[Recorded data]
···

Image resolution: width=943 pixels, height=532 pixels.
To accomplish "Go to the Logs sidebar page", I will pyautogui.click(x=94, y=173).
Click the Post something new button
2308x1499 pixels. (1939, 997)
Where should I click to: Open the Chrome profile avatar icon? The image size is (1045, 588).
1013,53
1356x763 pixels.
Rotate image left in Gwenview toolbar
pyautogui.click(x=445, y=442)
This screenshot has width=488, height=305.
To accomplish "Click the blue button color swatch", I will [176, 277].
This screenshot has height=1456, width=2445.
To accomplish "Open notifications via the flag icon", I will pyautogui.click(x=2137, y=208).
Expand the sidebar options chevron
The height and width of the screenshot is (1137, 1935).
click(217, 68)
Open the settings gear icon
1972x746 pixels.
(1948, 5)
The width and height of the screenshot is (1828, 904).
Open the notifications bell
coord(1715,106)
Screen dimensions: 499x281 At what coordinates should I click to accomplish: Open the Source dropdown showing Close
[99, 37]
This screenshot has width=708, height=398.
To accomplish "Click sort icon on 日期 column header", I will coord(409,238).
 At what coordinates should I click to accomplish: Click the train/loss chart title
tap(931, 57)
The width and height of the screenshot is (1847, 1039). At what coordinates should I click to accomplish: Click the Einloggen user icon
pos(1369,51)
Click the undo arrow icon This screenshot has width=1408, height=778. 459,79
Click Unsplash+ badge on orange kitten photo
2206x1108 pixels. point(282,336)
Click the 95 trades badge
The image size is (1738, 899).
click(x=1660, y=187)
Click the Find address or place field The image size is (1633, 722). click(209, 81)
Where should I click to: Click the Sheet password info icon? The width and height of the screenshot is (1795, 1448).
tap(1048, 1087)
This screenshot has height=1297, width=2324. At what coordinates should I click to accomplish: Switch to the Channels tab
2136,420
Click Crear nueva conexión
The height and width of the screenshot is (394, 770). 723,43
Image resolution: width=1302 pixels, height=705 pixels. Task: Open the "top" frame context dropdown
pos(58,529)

···

Give the data again in full, keeping every line as it was.

Image resolution: width=943 pixels, height=532 pixels.
To accomplish "Go to the Logs sidebar page", I will pyautogui.click(x=94, y=173).
Click the Post something new button
2308x1499 pixels. (1939, 997)
Where should I click to: Open the Chrome profile avatar icon? The image size is (1045, 588).
1013,53
1356x763 pixels.
Rotate image left in Gwenview toolbar
pyautogui.click(x=445, y=442)
This screenshot has width=488, height=305.
To accomplish "Click the blue button color swatch", I will [176, 277].
This screenshot has height=1456, width=2445.
To accomplish "Open notifications via the flag icon", I will pyautogui.click(x=2137, y=208).
Expand the sidebar options chevron
The height and width of the screenshot is (1137, 1935).
click(217, 68)
Open the settings gear icon
1972x746 pixels.
(1948, 5)
The width and height of the screenshot is (1828, 904).
Open the notifications bell
coord(1715,106)
Screen dimensions: 499x281 At what coordinates should I click to accomplish: Open the Source dropdown showing Close
[99, 37]
This screenshot has width=708, height=398.
To accomplish "Click sort icon on 日期 column header", I will coord(409,238).
 At what coordinates should I click to accomplish: Click the train/loss chart title
tap(931, 57)
The width and height of the screenshot is (1847, 1039). At what coordinates should I click to accomplish: Click the Einloggen user icon
pos(1369,51)
Click the undo arrow icon This screenshot has width=1408, height=778. 459,79
Click Unsplash+ badge on orange kitten photo
2206x1108 pixels. point(282,336)
Click the 95 trades badge
The image size is (1738, 899).
click(x=1660, y=187)
Click the Find address or place field The image size is (1633, 722). click(209, 81)
Where should I click to: Click the Sheet password info icon? The width and height of the screenshot is (1795, 1448).
tap(1048, 1087)
This screenshot has height=1297, width=2324. At what coordinates should I click to accomplish: Switch to the Channels tab
2136,420
Click Crear nueva conexión
The height and width of the screenshot is (394, 770). 723,43
Image resolution: width=1302 pixels, height=705 pixels. Task: Open the "top" frame context dropdown
pos(58,529)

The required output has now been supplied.